START EXCERPTED PASSAGE
Just call it a ray of light in the U.S. housing sector, as home prices in 20 major U.S. cities fell only 0.1 percent in June from May, on a seasonally adjusted basis, according to the S&P/Case-Shiller U.S. National Home Price Survey.

However, on a year-over-year basis, home prices in those 20 major cities fell 4.5 percent -- or slightly less than the Bloomberg consensus estimate of 4.6 percent. The 12-month decline in May was 4.6 percent, the most since 2009.

In addition, the 10-city index was unchanged in June from May, but fell 3.8 percent on a year-over-year basis.

June Home Price Data: Mixed Signals

David Blitzer, chairman of the Index Committee at S&P Indices, said June's data provided mixed signals for home sellers and buyers.

This month's report showed mixed signals for recovery in home prices. No cities made new lows in June 2011, and the majority of cities are seeing improved annual rates. The National Index was up 3.6% from the 2011 first quarter, but down 5.9% compared to a year-ago, Blitzer said in a statement.

Looking across the cities, eight bottomed in 2009 and have remained above their lows. These include all the California cities plus Dallas, Denver and Washington, D.C., all relatively strong markets, Blitzer said. At the other extreme, those which set new lows in 2011 include the four sunbelt cities -- Las Vegas, Miami, Phoenix and Tampa -- as well as the weakest of all, Detroit.

These shifts suggest that we are back to regional housing markets, rather than a national housing market where everything rose and fell together, Blitzer added.
END EXCERPTED PASSAGE
START INPUT DATA
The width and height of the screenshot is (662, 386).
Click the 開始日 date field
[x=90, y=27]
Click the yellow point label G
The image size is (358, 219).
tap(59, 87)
END INPUT DATA
- PROMPT 1 -
Translate this sentence from the home price article into Spanish: "In addition, the 10-city index was unchanged in June from May, but fell 3.8 percent on a year-over-year basis."
- PROMPT 2 -
Answer these questions using the home price article:
(a) What was the Bloomberg consensus estimate for the year-over-year decline in home prices in the 20 major cities?
(b) How many cities bottomed in 2009 and have remained above their lows?
(c) Which city is called the weakest of all?

- RESPONSE 1 -
Además, el índice de 10 ciudades se mantuvo sin cambios en junio con respecto a mayo, pero cayó un 3,8 por ciento en términos interanuales.

- RESPONSE 2 -
(a) 4.6 percent
(b) Eight
(c) Detroit